I have tried another way...

" V.RegDate between #" + Start.ToString("dd/MM/yyyy") + "# and #" _
    + End.ToString("dd/MM/yyyy") + "#";

This also return me nothing

Any Ideas????

+2  A: 

This pattern works for me:

SELECT sometable.somedate
FROM sometable
WHERE (((sometable.somedate) Between #2/1/2010# And #4/1/2010#));

(in this case it's MDY, I normally prefer ISO-ish style - YYYY/MM/DD because there is no way that Access can screw that up)

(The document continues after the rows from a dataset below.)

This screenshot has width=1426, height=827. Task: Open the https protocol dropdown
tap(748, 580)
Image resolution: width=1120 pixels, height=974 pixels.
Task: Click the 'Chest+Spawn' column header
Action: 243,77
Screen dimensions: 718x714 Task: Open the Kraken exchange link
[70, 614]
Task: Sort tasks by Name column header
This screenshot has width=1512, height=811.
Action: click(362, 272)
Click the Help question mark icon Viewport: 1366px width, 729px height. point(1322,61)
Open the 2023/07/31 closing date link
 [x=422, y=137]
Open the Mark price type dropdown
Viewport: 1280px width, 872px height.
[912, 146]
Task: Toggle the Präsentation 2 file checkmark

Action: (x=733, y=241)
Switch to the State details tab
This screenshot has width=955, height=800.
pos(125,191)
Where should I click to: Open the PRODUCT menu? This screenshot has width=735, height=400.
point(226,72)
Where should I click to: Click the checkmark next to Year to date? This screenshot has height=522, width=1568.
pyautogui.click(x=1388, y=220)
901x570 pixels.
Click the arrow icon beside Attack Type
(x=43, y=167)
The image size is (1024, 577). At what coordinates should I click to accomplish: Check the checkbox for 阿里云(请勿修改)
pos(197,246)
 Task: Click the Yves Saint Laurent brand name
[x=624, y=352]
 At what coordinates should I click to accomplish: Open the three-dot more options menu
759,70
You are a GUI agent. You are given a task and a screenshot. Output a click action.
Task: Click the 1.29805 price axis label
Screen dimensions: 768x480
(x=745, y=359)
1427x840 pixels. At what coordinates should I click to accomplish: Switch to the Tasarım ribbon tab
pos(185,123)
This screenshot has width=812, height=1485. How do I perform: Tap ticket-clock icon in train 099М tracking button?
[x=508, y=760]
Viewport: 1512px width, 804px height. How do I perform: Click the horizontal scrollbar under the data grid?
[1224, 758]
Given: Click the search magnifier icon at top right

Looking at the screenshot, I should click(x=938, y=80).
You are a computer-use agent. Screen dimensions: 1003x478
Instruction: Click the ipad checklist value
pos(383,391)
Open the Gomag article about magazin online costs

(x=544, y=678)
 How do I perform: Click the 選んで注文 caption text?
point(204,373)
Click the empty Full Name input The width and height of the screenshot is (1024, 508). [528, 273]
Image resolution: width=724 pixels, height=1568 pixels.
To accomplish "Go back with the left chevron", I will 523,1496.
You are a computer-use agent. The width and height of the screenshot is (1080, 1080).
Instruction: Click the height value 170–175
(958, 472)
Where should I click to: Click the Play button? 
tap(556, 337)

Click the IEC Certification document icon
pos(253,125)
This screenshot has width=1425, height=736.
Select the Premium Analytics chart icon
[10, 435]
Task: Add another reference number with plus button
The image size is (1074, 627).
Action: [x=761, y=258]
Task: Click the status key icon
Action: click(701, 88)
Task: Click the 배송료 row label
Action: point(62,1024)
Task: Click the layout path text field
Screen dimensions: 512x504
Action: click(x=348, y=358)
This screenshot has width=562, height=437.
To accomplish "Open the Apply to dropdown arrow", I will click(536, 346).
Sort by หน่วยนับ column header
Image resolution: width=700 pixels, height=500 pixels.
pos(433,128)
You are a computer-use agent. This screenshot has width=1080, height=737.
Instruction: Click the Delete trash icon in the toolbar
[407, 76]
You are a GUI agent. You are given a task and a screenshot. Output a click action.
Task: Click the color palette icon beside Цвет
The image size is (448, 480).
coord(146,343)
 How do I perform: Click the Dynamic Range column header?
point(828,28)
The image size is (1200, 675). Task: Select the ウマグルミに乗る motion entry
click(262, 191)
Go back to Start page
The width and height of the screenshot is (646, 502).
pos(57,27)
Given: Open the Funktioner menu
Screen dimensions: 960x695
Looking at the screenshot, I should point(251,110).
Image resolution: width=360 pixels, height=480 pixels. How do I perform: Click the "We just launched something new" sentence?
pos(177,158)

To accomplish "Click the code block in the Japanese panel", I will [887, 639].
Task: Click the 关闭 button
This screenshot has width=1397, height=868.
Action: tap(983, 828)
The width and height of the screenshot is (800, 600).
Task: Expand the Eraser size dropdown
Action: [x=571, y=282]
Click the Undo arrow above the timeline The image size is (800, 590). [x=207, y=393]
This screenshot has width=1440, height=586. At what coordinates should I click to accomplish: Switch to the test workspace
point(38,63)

Maybe you've got your date set using the American default - MDY instead of the British(?) standard DMY.

CodeSlave
That method is ok if u choose between 01/01/2010 to31/01/2010..but not ok if u choose between 01/01/2010 to 01/02/2010..those r in dd/MM/yyyy format
william
but working fine if u choose from 01/08/2010 to 10/09/2010
william
or if u choose 01/08/2010 to 09/09/2010 not working if end date is 08/09/2010
william
SRY my bad..should b MM-dd-yyyy
william
@William - No problem.
CodeSlave
While Access is happy enough with mm-dd-yyyy, I think you will find that yyyy-mm-dd can be used everywhere and is less ambiguous in the small world in which we live.
Remou
Jet/ACE SQL requires dates in either US format (m/d/y) or in an unambiguous format like the ISO one @Remou suggests (long date is another, i.e., Format(Date(), "Long Date")).
David-W-Fenton
@Remou and @David - no disagreement here. As I said, I prefer the ISO order because it is unambiguous.
CodeSlave
I understand preferring the ISO order, but citing it doesn't actually answer the question of how to resolve the issue. There's nothing magic about the ISO format, except for the fact that it is unambiguous, as are any number of other date formats.